En matière de vie quotidienne et de transports en particulier, la ligne TER du Val de Saône est souvent l'objet de retards ou d'incidents. Comment améliorer encore le service ?

"C'est une ligne qui a un vrai succès. Les voyageurs sont exigeants. Nous faisons en permanence pression sur la SNCF pour que soient respectées la qualité du service et l'information des voyageurs. En parallèle, l'exploitation ferroviaire est par essence rigide et le moindre problème sur une ligne impacte le trafic général. Cette desserte TER faisait partie des douze "lignes malades" de France, mais la situation s'est arrangée. Le taux de ponctualité a progressé, de gros efforts ont été effectués pour moderniser les gares à Villefranche, Belleville, Anse, des solutions en matière de parkings ont été trouvées…"

Rhône-Alpes est aujourd'hui plus puissante que l'Auvergne, les Rhônalpins ne vont-ils pas payer pour les Auvergnats ?

"Non ce n'est pas le cas, ce n'est pas une question de puissance.
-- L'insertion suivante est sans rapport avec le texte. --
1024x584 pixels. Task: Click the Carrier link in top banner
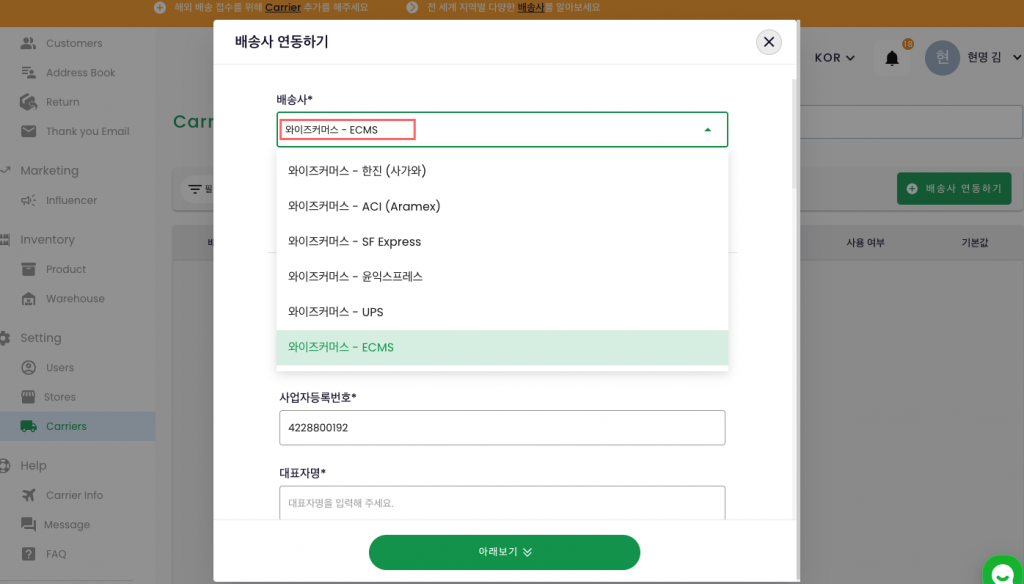(x=282, y=7)
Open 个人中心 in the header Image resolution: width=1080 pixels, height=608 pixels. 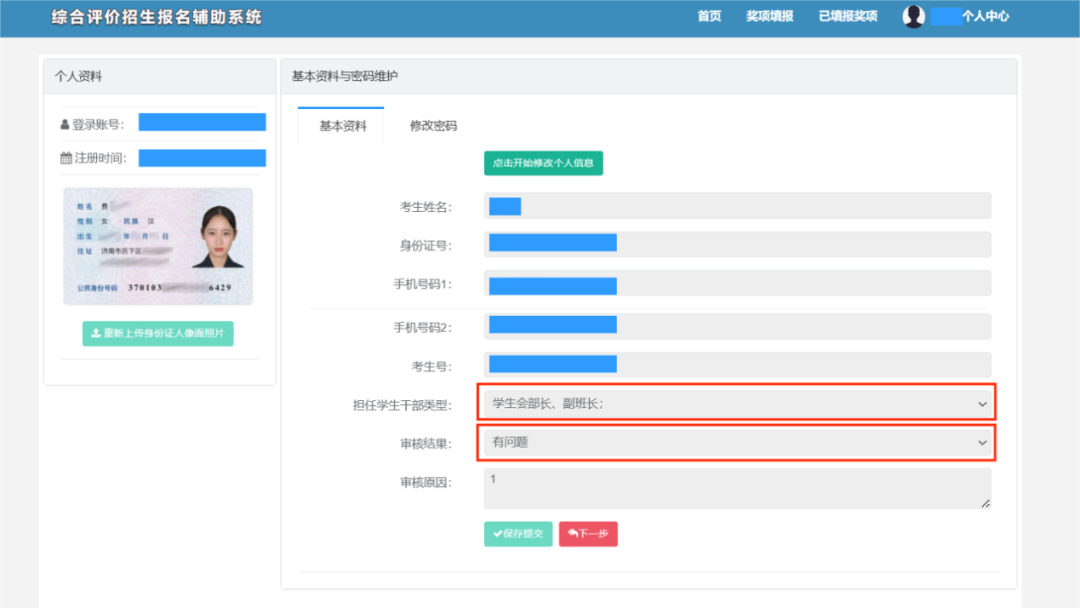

Au niveau européen, Rhône-Alpes est, à 110, au dessus de la moyenne européenne établie à 100, l'Auvergne à 97 est légèrement en dessous. En phraséologie bruxelloise, Rhône-Alpes est en compétitivité. L'Auvergne est une région en transition. La plus grande entreprise de la future région sera Michelin. L'Auvergne est en avance sur Rhône-Alpes sur le numérique par exemple, sur l'agroalimentaire aussi. Elle n'est pas éloignée de Rhône-Alpes, ni géographiquement, ni en terme économique. L'Auvergne a un mouvement de population positif, il s'agit là d'un élément intéressant."